__Supplied data__.
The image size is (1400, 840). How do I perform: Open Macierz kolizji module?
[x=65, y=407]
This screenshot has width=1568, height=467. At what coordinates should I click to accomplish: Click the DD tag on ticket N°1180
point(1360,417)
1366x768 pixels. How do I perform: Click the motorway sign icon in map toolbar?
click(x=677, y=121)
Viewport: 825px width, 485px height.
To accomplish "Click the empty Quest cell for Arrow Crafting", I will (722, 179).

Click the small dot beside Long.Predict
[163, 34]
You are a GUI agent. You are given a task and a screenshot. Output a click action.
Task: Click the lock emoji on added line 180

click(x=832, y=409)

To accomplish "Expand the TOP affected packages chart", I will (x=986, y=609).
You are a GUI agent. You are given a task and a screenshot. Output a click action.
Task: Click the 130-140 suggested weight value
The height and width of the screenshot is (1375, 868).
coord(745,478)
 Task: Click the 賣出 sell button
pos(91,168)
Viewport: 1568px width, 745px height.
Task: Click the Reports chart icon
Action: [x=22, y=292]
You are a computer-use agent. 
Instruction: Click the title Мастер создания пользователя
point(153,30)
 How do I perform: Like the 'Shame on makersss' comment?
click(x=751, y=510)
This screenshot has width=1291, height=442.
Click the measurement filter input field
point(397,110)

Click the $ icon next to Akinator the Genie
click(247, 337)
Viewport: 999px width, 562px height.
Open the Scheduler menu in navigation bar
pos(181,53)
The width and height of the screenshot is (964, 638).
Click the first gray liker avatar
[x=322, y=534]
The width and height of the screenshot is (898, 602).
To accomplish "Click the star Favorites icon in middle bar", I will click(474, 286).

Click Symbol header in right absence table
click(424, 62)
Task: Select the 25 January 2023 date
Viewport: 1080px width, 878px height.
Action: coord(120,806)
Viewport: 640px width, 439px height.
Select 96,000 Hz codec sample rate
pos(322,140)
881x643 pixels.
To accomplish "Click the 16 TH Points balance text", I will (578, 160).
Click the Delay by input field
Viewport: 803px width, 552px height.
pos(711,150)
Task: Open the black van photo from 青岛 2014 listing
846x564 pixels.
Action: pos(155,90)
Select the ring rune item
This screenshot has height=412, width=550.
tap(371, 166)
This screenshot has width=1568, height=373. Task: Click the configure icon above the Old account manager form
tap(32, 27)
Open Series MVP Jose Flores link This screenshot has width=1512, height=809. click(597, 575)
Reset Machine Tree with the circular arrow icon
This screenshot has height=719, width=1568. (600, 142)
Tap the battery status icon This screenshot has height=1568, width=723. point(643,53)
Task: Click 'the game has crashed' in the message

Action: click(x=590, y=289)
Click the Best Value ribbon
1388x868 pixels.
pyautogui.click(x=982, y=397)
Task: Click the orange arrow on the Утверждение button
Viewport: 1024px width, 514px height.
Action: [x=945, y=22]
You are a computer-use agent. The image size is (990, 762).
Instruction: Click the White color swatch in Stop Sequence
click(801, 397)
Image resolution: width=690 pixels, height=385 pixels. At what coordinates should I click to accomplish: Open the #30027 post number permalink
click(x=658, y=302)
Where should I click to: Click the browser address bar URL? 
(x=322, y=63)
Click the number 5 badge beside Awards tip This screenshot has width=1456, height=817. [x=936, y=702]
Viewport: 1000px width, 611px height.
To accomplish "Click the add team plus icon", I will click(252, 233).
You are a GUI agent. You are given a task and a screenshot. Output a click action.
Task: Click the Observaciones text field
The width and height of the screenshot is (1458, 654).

__Work required__. Retype only this range exactly: the first line of the data through the line where "The width and height of the screenshot is (898, 602)." appears.

__Response to this task__.
The image size is (1400, 840). How do I perform: Open Macierz kolizji module?
[x=65, y=407]
This screenshot has width=1568, height=467. At what coordinates should I click to accomplish: Click the DD tag on ticket N°1180
point(1360,417)
1366x768 pixels. How do I perform: Click the motorway sign icon in map toolbar?
click(x=677, y=121)
Viewport: 825px width, 485px height.
To accomplish "Click the empty Quest cell for Arrow Crafting", I will (722, 179).

Click the small dot beside Long.Predict
[163, 34]
You are a GUI agent. You are given a task and a screenshot. Output a click action.
Task: Click the lock emoji on added line 180

click(x=832, y=409)

To accomplish "Expand the TOP affected packages chart", I will (x=986, y=609).
You are a GUI agent. You are given a task and a screenshot. Output a click action.
Task: Click the 130-140 suggested weight value
The height and width of the screenshot is (1375, 868).
coord(745,478)
 Task: Click the 賣出 sell button
pos(91,168)
Viewport: 1568px width, 745px height.
Task: Click the Reports chart icon
Action: [x=22, y=292]
You are a computer-use agent. 
Instruction: Click the title Мастер создания пользователя
point(153,30)
 How do I perform: Like the 'Shame on makersss' comment?
click(x=751, y=510)
This screenshot has width=1291, height=442.
Click the measurement filter input field
point(397,110)

Click the $ icon next to Akinator the Genie
click(247, 337)
Viewport: 999px width, 562px height.
Open the Scheduler menu in navigation bar
pos(181,53)
The width and height of the screenshot is (964, 638).
Click the first gray liker avatar
[x=322, y=534]
The width and height of the screenshot is (898, 602).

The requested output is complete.